Pierre Bonin, Le trésor du Rif, 2006.
M. Cliche écrit sur le monde arabe et l’islam depuis plus de vingt ans.

Je termine le roman de Pierre Bonin et ma première pensée va à l’auteur. Au terme de ce roman où se déploient l’aventure militaire, l’exotisme et le sentiment amoureux, j’admire en lui l’anthropologue, l’historien et le romancier.

L’anthropologue, d’abord : la description que fait M. Bonin du Maroc, un pays qui est comme ma deuxième maison, force l’estime. L’auteur n’aura pris que quelques semaines d’un séjour mémorable dans cette contrée si envoûtante pour saisir tout un pan de la société marocaine, de son histoire, de ses valeurs millénaires. Sa curiosité, sa rigueur dans la recherche du contexte ou se déroule le roman, son style précis, m’ont replongé dans les sentiments premiers à la source de ma passion pour ce pays considéré à juste titre comme un des plus magnifiques qui soit.
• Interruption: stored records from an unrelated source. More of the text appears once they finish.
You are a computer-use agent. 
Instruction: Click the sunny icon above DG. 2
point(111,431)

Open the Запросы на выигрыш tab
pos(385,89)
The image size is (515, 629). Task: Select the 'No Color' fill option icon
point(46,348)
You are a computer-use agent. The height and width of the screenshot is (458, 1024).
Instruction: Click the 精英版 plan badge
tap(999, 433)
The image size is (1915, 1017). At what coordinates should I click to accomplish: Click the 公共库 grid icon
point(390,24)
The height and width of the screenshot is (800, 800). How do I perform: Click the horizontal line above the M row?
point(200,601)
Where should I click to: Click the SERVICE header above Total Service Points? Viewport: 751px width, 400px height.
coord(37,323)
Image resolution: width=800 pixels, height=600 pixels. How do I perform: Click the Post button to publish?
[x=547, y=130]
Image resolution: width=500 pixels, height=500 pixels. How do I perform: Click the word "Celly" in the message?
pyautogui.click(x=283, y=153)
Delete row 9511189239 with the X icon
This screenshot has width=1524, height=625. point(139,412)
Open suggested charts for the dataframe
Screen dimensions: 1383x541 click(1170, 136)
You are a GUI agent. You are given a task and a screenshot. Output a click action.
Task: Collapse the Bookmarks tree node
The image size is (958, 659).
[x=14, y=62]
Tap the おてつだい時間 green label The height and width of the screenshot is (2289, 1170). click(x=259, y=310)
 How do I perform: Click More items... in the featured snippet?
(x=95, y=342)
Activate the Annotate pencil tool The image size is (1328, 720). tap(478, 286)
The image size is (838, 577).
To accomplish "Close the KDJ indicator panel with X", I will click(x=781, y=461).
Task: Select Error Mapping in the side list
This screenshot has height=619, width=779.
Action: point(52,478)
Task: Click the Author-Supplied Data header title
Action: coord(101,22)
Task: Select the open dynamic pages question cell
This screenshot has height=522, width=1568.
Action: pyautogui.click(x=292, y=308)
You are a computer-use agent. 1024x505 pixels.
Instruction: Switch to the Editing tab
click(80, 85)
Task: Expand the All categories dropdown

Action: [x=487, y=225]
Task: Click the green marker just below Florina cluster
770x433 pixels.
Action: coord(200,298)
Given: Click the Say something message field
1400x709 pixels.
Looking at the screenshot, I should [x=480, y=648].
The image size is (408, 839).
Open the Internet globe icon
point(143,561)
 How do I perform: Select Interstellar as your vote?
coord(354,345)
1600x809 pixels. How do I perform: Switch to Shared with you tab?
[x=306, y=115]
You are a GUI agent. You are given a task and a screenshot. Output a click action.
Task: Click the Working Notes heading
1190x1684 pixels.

L’historien, ensuite : M. Bonin démontre une sensibilité remarquable. Sa description des conditions historiques et matérielles du Maroc et de la vie d’époque des légionnaires fera le bonheur de tous ceux qui s’intéressent à la culture arabe et à l’histoire militaire. L’auteur apporte un éclairage stimulant sur la participation des Québécois et Canadiens français au sein de cette organisation aussi singulière que méconnue au Québec.

Le romancier, enfin : de ce rapprochement entre une culture orientale mythique et une épopée militaire pleine de palpitations émerge une histoire au réalisme saisissant, qui divertit autant qu’elle informe.